▶ **TO BE DONE**:
A: Rewrite the forum thread on falling in love between "Usually I'm just" and "too plain obvious.", inclusive, substituting "apparent" for "obvious".
B: In the forum thread on falling in love, which group does Perseus say the poll is intended for?
C: Continue the forum thread on falling in love from the point where it stops.

------ SELECTION

# How do you fall in Love?



## Perseus (Mar 7, 2009)

*How do you fall in Love? 

*Head (Thinking) to Heart
Feelings to Heart
Perception to Heart
Judgement to Heart
Intuition to Heart
Sensing to Heart 
======================

This has been posted before on other forums, but this poll is for the Artisans.

Love might be an Idealist thing though. ​


----------



## mcgooglian (Nov 12, 2008)

I don't, simple as that:tongue:


----------



## Zcythe (Mar 19, 2009)

Can someone explain the dynamics of this drill?


----------



## Fat Bozo (May 24, 2009)

Usually I'm just like "Damn! I just realized I can't stop thinkin about her!" :blushed:


----------



## TreeBob (Oct 11, 2008)

I went with head because feelings just are too plain obvious.


----------



## Perseus (Mar 7, 2009)

In Capitalism, it might be Money to Heart ?


----------



## Trope (Oct 18, 2008)




----------



## Omisoc (May 28, 2009)

Where is the "Penis to Heart" option?

------------
------ DATA PROVIDED

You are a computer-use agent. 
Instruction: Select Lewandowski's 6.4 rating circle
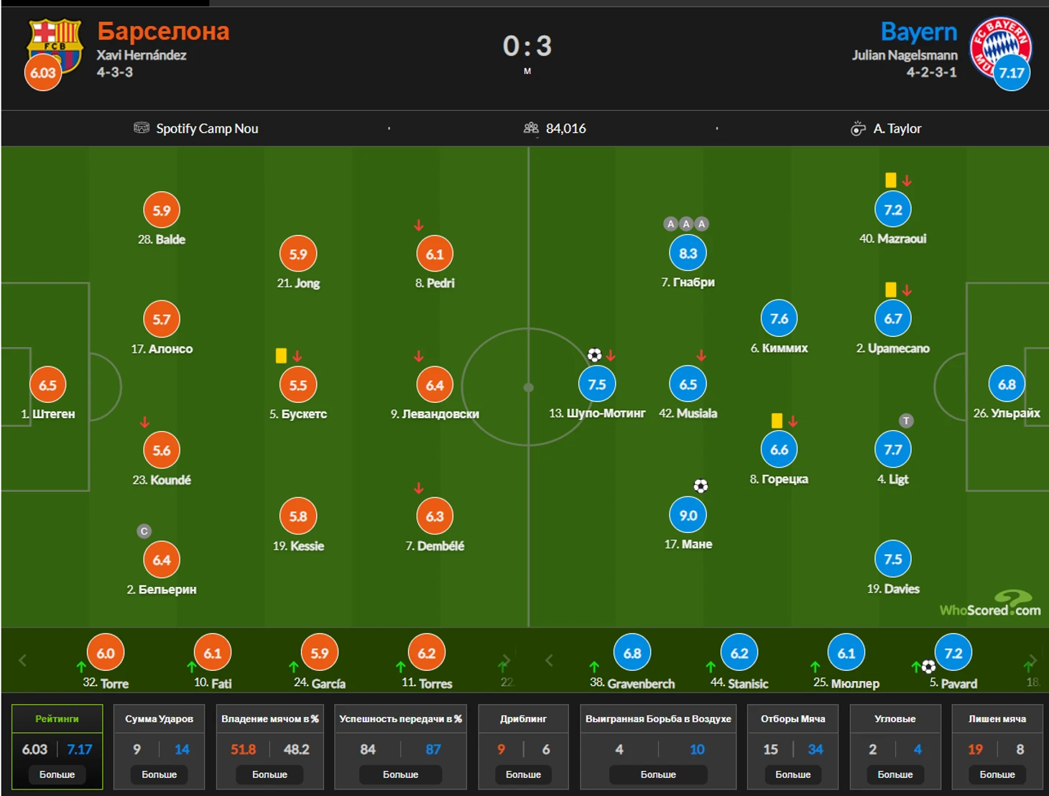click(435, 385)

------------

▶ **REPLIES**:
A:
Usually I'm just like "Damn! I just realized I can't stop thinkin about her!" :blushed:


----------



## TreeBob (Oct 11, 2008)

I went with head because feelings just are too plain apparent.

B: The Artisans.

C:
----------



## Sidewinder (May 22, 2009)

I wasn't sure how some of these options might work. Aren't most people drawn into love by their feelings? I can see intuition working for some cases (just have a hunch it's gonna work).


----------



## εmptε (Nov 20, 2008)

*Where is the "Intuition to Head then 'Finally' to Heart" option?*


----------



## INFJ000 (Dec 10, 2009)

Straight to the heart for me :frustrating:


----------



## Litchi (Dec 2, 2009)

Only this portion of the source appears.